Pasukan Islam berjalan terus dipimpin Maulana Judah. Ia senantiasa menyemangati tentara Banten dengan meneriakkan, “Hayyâ bismilLâh!” Beliau juga terus melafalkan doa, “BismilLâhi’r-Rahmâni’r-Rahîm lâ hawlâ wa lâ quwwata illâ bilLâh al-‘aliyy’il-‘azhîm.” Setelah itu menegaskan makna doanya, “Itulah niatnya orang yang hendak SabîlulLâh Ta’âlâ.3
Rombongan pasukan berhenti di sebuah tempat yang disebut “Parungsiaji” (Parung?). Di sana mereka mendirikan pesanggrahan (tempat peristirahatan, basecamp pasukan). Setelah itu Maulna Yusuf mengadakan rapat militer di sana sebelum menyerang Pakuan.
Ki Jong Jo, mualaf Sunda yang menjadi teman setia Almarhum Maulana Hasanuddin memulai pembicaraan. Menurut redaksi Hikayat Hasanuddin, dia berkata, “Tuanku, patik pinta biar patik amuk dan patik bawa ra’yat lima ratus, dan nanti patik masuk mengamuk dari dalam, serta patik bakar waktu tengah malam.”
“Dari mana jalan yang boleh masuk?” Tanya Maulana Yusuf.
“Dari pintu sebelah kidul (selatan),” jawab Ki Jong Jo, “karena yang menunggu pintu sebelah kidul itu saudara patik.”
Sajarah Banten menerangkan bahwa saudara Ki Jong Jo yang masih mengabdi ke Pajajaran menyimpan sakit hati kepada Nusiya Mulya karena perkara jabatan. Ki Jong Jo bermaksud memanfaatkan konflik internal itu untuk membuka gerbang benteng Pakuan secara diam-diam, kemudian memulai serangan kejut di tengah malam dengan 500 orang pasukannya.
“Sebagai … (tambahan) Tuanku, apakala jaya perang kita ini, patik minta ra’yat patik supaya bolehlah kiranya Tuanku merdahekaken padanya,” pinta Ki Jong Jo sopan. Ia mengharapkan bahwa futûhât Islam yang diagendakan Banten benar-benar akan membawa pembebasan sejati bagi masyarakat Pakuan.

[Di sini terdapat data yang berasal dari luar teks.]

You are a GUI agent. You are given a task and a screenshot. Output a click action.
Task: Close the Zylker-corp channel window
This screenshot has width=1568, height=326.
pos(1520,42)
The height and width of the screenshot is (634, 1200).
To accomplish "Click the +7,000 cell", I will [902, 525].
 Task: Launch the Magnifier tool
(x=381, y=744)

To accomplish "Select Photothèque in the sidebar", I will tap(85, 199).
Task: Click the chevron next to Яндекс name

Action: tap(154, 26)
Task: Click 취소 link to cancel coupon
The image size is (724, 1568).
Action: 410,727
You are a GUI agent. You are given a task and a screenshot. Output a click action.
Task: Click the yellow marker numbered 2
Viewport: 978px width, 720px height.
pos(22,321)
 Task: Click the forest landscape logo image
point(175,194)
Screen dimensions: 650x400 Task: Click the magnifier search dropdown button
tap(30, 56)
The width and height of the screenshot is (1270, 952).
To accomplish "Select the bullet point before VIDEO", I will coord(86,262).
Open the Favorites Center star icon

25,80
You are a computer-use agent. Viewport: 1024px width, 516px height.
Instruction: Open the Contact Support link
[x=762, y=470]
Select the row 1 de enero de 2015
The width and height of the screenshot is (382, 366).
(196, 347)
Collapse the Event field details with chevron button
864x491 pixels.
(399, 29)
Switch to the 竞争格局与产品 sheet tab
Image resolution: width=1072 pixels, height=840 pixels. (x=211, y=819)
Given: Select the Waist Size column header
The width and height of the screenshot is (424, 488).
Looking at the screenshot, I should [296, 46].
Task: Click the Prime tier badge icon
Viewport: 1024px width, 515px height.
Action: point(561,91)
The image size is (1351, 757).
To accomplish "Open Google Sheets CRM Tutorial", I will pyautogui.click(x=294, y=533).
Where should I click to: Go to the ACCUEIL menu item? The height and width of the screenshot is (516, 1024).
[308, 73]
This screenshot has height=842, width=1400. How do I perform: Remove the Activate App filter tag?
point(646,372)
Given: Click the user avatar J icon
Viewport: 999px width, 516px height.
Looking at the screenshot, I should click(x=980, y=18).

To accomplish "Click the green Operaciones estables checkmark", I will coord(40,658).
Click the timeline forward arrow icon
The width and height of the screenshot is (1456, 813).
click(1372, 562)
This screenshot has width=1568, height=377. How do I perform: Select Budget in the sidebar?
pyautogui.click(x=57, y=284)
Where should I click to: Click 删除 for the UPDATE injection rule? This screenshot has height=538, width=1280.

“Insyâ’ AlLâhu Ta’âlâ.” Demikian Maulana Yûsuf menjamin.4
Untuk jalannya peperangan, mari kita simak penuturan yang diriwayatkan Sandimaya dalam Sajarah Banten:
Maka tersebutlah, sekarang sudah tengah malam. Maka Ki Jong Jo memberi aba-aba menyerbu kota (ketika) saatnya tengah malam. Gempar orang dalam kota karena tidak diketahui masuknya. Ki Jong Jo bermaksud mengamuk bersama pembantunya (yang berjumlah) lima ratus orang tadi. Ramai orang yang berperang saling merobohkan, mereka berebut hidup, yang cepat (menyelamatkan diri) ke hutan, yang terkejar (pasti) mati. Tersebutlah rajanya, Sang Prabu Seda (Nusiya Mulya) dan Pucukumun (?), (dan) Prabu Alengleng Dang Kakaleng (?) itu, musnah tidak diketahui lagi. Kalau menurut ceritanya, mereka menjadi sanghyang (pramunggu, makhluk halus), hilangnya tidak diketahui.5
Maulana Yusuf sangat terbantu dengan strategi serangan kejut Ki Jong Jo pada tengah malam yang gelap gulita. Setelah Ki Jong Jo membuat kegemparan di dalam benteng Pakuan, Ki Jong Jo membuka gerbang benteng dari dalam. Masuklah pasukan Maulana Yusuf dan Maulana Judah ke benteng Pakuan dalam serangan malam. Pertempuran terus berlangsung sampai subuh. Ketika matahari terbit, seisi kota sudah takluk oleh pasukan Islam. Gunung Gede Pangrango dan Gunung Salak yang tertancap selama ribuan tahun itu menyaksikan sejarah baru di kaki gunungnya: Bendera Islam berkibar diiringi semburat teduh mentari pagi di Dayeuh Pakuan. Raja terakhir Pajajaran, Nusiya Mulya, yang menurut Sajarah Banten menghilang entah kemana, dikabarkan pergi ke Pulosari dan mencoba mendirikan kekuasaannya kembali. Danasasmita menduga Nusiya Mulya berkedudukan di Kaduhejo, Kecamatan Menes di lereng Gunung Pulosari.6
Namun usahanya sia-sia. Dia tidak diakui lagi sebagai raja dan meninggal dalam kesendirian di tengah hutan.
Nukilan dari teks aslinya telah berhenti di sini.